Word and element locating records

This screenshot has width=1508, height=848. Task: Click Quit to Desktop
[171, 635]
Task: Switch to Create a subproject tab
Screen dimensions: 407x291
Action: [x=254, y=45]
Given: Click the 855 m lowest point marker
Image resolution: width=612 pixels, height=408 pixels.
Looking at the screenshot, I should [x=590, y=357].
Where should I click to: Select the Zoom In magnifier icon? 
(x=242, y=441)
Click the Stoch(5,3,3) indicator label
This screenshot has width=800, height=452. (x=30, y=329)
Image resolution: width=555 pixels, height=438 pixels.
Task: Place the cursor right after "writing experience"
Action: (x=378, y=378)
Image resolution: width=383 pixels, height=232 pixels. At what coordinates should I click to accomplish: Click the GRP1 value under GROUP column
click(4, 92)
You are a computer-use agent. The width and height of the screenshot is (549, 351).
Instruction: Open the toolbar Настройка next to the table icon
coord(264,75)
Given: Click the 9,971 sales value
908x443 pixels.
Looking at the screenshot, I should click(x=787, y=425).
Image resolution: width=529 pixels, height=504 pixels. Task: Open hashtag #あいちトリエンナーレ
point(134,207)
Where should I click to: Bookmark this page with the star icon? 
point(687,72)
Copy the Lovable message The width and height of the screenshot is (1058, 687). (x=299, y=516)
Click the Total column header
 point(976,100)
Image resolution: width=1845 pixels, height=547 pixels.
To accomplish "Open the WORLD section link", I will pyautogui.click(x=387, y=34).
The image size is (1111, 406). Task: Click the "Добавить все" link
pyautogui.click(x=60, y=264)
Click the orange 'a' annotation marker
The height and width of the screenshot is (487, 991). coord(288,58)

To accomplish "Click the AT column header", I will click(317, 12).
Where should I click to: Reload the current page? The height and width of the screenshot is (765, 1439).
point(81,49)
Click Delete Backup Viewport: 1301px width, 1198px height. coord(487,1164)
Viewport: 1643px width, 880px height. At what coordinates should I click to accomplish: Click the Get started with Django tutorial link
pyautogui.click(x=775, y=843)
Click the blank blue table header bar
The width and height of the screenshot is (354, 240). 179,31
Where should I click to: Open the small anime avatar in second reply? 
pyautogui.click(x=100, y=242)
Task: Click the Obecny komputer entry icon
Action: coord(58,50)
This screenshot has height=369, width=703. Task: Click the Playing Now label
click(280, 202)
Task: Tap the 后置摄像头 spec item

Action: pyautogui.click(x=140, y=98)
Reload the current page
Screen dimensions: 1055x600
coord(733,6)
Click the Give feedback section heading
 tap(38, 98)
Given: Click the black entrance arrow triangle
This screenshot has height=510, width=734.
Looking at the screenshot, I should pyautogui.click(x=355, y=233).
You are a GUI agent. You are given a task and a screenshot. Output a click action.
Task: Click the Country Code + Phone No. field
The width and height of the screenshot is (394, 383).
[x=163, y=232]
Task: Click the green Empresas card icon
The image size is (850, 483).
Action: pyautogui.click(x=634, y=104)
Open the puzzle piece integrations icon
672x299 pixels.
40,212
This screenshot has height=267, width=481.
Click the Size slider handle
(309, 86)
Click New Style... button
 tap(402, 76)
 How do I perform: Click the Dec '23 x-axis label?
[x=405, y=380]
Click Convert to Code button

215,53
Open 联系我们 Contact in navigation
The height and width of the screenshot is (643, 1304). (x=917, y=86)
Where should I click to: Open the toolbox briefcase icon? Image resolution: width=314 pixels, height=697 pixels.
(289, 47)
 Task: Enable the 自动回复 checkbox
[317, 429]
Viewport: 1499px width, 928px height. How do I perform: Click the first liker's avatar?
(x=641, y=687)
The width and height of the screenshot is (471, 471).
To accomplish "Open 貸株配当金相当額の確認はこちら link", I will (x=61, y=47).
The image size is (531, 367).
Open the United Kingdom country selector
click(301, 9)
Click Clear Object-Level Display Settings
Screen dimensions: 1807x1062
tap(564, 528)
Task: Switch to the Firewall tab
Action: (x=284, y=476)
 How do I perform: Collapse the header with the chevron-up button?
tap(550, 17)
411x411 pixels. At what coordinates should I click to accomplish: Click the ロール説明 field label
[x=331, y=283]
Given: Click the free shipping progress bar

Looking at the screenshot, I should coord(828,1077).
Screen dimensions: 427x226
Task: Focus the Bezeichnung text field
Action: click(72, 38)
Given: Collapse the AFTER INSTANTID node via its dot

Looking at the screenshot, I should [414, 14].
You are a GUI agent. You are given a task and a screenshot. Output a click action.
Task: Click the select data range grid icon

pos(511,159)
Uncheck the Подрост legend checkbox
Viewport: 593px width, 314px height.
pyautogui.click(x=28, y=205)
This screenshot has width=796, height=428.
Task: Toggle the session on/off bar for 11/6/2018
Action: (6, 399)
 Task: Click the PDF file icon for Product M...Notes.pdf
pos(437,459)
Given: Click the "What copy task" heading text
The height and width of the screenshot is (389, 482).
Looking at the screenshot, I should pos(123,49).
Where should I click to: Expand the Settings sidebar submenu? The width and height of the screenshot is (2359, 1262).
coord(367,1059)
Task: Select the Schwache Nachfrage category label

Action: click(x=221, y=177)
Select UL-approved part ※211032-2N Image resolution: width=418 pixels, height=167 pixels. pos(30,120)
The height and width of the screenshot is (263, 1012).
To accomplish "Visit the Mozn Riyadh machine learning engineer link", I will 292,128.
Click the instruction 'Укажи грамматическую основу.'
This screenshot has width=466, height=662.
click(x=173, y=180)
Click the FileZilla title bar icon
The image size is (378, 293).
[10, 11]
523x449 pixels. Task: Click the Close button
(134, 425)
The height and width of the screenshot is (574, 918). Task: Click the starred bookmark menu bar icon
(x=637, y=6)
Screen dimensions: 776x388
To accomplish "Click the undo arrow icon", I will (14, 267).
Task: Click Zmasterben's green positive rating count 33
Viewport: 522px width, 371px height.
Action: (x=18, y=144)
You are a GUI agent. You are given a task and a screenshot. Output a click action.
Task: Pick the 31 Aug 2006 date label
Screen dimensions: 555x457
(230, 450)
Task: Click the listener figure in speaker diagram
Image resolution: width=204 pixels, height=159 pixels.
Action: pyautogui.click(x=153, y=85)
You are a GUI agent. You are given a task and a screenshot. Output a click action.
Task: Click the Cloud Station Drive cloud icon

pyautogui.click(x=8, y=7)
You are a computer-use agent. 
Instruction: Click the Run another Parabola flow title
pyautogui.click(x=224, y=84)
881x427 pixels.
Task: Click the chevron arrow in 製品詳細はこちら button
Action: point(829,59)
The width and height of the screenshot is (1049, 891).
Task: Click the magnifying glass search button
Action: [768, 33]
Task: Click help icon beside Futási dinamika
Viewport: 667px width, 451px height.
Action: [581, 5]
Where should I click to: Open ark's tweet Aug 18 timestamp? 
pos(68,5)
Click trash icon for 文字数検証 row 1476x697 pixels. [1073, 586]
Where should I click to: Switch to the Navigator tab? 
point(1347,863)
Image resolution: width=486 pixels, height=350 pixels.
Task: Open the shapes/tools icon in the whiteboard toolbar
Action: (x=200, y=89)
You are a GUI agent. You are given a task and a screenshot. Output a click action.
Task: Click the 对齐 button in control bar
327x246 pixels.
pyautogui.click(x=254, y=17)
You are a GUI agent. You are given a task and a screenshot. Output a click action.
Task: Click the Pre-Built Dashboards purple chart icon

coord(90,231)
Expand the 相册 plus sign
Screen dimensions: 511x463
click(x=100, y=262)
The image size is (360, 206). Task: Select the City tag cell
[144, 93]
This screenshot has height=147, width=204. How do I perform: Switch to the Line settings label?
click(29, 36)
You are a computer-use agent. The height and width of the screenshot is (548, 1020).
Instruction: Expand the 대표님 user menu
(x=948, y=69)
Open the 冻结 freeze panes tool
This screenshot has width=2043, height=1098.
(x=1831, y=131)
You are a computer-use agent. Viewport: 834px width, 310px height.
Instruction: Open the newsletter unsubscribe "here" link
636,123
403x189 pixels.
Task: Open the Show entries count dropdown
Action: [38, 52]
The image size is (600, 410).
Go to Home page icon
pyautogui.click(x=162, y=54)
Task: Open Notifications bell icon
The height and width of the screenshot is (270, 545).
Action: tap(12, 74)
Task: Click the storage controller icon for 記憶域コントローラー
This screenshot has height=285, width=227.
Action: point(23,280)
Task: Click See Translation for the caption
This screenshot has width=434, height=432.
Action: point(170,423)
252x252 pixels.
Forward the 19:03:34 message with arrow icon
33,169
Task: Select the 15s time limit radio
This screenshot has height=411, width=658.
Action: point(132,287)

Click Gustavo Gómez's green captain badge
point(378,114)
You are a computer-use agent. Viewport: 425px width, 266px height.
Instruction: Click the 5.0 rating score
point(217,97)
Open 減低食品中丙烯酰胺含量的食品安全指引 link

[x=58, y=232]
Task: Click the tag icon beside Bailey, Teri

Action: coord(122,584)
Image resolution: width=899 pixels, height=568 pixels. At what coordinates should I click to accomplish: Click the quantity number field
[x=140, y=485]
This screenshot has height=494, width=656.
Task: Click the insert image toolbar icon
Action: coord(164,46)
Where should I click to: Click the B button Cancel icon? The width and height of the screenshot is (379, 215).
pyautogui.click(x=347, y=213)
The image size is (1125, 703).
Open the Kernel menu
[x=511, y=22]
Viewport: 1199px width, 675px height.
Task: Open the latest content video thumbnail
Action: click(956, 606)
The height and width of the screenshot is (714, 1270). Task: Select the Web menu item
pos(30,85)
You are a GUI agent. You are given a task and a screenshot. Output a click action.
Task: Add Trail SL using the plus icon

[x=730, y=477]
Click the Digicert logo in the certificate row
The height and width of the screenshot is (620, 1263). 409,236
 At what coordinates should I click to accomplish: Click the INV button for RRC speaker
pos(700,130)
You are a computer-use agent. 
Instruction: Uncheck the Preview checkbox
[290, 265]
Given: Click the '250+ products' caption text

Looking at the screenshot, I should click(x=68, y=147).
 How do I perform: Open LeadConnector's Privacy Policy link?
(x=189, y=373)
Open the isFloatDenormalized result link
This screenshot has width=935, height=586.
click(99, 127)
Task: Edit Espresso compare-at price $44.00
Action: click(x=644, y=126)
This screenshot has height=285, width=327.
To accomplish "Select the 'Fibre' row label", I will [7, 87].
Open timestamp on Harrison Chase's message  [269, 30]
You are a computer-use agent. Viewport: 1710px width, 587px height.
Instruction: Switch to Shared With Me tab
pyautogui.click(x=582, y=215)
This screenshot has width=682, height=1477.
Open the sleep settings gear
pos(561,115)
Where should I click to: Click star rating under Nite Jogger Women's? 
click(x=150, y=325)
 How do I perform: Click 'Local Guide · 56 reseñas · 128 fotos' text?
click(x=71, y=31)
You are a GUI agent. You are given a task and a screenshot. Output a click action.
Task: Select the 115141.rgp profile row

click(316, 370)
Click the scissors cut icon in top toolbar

**WHAT YOU ARE ASKED TO DO**
Copy the lines of the records exactly, from the line holding "Click Clear Object-Level Display Settings" through the line holding "Action: click(72, 38)", inclusive.

**RESULT OF THIS EXERCISE**
Click Clear Object-Level Display Settings
Screen dimensions: 1807x1062
tap(564, 528)
Task: Switch to the Firewall tab
Action: (x=284, y=476)
 How do I perform: Collapse the header with the chevron-up button?
tap(550, 17)
411x411 pixels. At what coordinates should I click to accomplish: Click the ロール説明 field label
[x=331, y=283]
Given: Click the free shipping progress bar

Looking at the screenshot, I should coord(828,1077).
Screen dimensions: 427x226
Task: Focus the Bezeichnung text field
Action: click(72, 38)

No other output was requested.